Stored data: Begin

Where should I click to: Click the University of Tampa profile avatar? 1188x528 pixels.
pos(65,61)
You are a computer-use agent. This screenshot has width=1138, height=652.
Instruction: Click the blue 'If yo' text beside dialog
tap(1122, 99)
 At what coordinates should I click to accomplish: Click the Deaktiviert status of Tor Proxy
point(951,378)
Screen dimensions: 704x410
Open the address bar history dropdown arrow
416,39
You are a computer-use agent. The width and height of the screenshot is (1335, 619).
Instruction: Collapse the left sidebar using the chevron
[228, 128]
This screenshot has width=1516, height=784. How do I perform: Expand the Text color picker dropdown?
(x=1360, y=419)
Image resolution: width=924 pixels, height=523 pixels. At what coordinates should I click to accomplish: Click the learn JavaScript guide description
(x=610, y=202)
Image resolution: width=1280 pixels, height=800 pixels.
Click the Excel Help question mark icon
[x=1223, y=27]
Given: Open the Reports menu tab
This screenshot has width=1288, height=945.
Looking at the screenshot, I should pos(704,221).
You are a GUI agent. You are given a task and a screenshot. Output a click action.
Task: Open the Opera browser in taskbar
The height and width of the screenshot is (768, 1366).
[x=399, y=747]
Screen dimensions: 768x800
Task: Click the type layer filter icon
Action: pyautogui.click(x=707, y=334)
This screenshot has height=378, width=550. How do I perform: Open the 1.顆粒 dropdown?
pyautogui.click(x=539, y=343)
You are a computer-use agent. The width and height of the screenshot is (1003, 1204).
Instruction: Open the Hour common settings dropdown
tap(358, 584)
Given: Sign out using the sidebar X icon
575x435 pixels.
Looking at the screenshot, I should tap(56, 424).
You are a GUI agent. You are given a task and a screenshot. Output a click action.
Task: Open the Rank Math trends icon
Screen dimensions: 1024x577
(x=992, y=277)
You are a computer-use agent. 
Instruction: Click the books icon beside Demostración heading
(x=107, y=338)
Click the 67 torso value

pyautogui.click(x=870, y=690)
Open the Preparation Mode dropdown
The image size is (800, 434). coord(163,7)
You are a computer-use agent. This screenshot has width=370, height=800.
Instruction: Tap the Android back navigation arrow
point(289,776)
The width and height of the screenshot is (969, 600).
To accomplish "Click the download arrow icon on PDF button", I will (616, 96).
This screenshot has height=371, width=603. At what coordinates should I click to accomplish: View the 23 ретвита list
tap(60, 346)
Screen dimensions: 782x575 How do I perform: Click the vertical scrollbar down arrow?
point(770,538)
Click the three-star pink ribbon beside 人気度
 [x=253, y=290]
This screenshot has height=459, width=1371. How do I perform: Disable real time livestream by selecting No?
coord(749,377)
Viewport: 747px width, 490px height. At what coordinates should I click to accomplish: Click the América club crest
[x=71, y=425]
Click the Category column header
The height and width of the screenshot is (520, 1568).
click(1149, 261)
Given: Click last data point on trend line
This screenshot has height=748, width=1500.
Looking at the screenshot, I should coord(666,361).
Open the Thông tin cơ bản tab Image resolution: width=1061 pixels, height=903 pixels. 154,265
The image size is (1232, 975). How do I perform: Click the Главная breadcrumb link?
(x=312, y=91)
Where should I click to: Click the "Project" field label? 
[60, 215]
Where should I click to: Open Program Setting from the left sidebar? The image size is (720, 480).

Stored data: End

**Task requirements:** Send back an exact copy of only the lines from the line with "Task: Open the Opera browser in taskbar" up to and including the line with "Task: Open the Rank Math trends icon" in the data above.

**Exercise answer:**
Task: Open the Opera browser in taskbar
The height and width of the screenshot is (768, 1366).
[x=399, y=747]
Screen dimensions: 768x800
Task: Click the type layer filter icon
Action: pyautogui.click(x=707, y=334)
This screenshot has height=378, width=550. How do I perform: Open the 1.顆粒 dropdown?
pyautogui.click(x=539, y=343)
You are a computer-use agent. The width and height of the screenshot is (1003, 1204).
Instruction: Open the Hour common settings dropdown
tap(358, 584)
Given: Sign out using the sidebar X icon
575x435 pixels.
Looking at the screenshot, I should tap(56, 424).
You are a GUI agent. You are given a task and a screenshot. Output a click action.
Task: Open the Rank Math trends icon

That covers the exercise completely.